La melancolía porteña tuvo diccionarios lunfardos escritos y estudiados con precisión académica envidiable por la RAE misma. La expresión artística más eminente de esa lengua y ese temple melancólico es, claro, el tango. A distancia de esa pasión por la añoranza del pasado, el temple cordobés va en una dirección bien distinta. Hay más bien una mitología sin una precisión sobre ese tiempo pasado. Sin dudas el humor, el sainete, lo farsesco, tienen una presencia privilegiada, y los términos que aquí se encontrarán, tanto como −esperamos− sus desarrollos, también van en esa línea: hay en esa chispa, en esa predisposición al chiste, una gran capacidad cordobesa para la generación de significantes nuevos. El dato de la existencia tan extendida del chiste, revela también una estrecha relación con su inconsciente, sobre el que habrá que indagar en cada palabra.
Como una enciclopedia clásica, serán autores/as de distintas cepas culturales los que nos llevarán en el recorrido vertiginoso de esa deriva.
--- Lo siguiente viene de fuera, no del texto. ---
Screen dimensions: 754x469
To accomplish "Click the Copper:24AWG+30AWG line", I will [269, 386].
Buscaremos cierto rigor, una indagación histórica y conceptual, pero también un libre juego, situaciones supuestas (acaso solo imaginadas), subversión de órdenes −cronológicos, semiológicos−, desembocando a veces en malos entendidos.
Este Diccionario es cítrico no solo en consonancia al nombre de la revista donde va a desarrollarse, como si fueran fascículos por entregas periódicas. Lo cítrico sabe a veces agrio, otras dulce, algunas amargo; casi siempre en combinación. Depende de su estacionalidad, cierto clima, un trabajo acorde y una cosecha a tiempo. Tiene propiedades digestivas, y −sobre todo− sube las defensas (altísima virtud en climas cambiantes como el nuestro).
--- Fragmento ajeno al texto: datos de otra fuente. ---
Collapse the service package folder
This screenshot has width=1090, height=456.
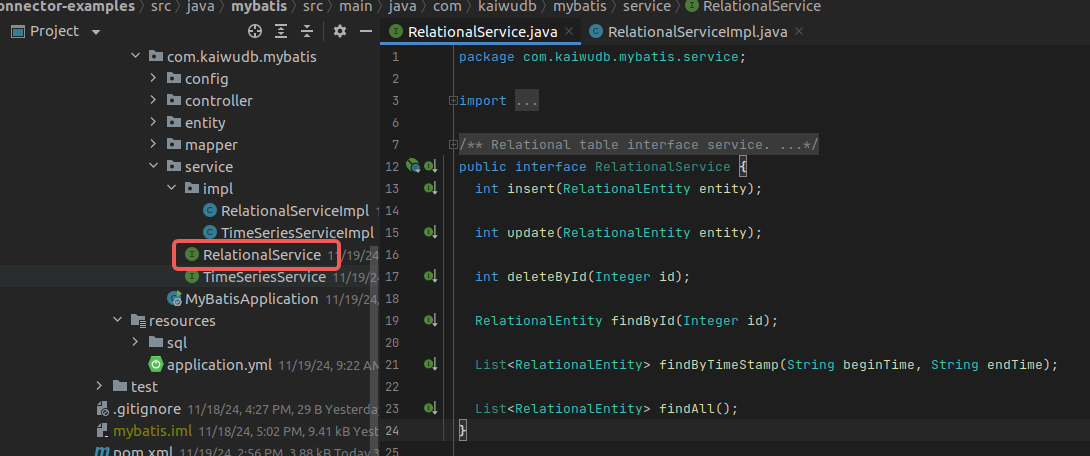[153, 167]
Más que definir con precisión, será rodear estos términos, de orígenes diversos: populares, institucionales, mediáticos, económicos, arquitectónicos. Siempre con algún matiz de relevancia para la política en el sentido más amplio que podamos concebir. No es tan importante el origen de los términos −quien va al origen a veces se encuentra con un abismo− como su potencia y despliegue posterior, incluso para invertirlo, para decir lo opuesto.
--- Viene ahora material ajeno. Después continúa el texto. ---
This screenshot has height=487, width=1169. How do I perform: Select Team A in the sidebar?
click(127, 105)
¿Para qué hacerlo? En primer lugar, para poder pensar la política cordobesa también para tener una mejor relación con las acciones que la misma demanda, con sus transformaciones pendientes, contra un consenso forzado a base de discurso hegemónico. Y para pensarla un poco más sin necesidad de síntesis −al menos por el momento−: sin querer resolver el enigma-Córdoba dando por supuesta su existencia. Enunciar la proclamada “excepcionalidad” cordobesa es caer en la trampa de quienes la construyeron, de quienes buscan precursores en un modelo político, económico e institucional que se hizo autoconsciente para distanciarse de la crispación. Tampoco el camino absolutamente inverso, tan vanguardista como el excepcionalista: proclamar la existencia de un gen rebelde propiamente cordobés. Por eso no llamamos a combatir las mitologías que esconden estos términos, aunque obviamente muchas definiciones den un combate obligado. En todo caso ver cómo pueden habitarse: como se pueda, como se guste, como sea necesario.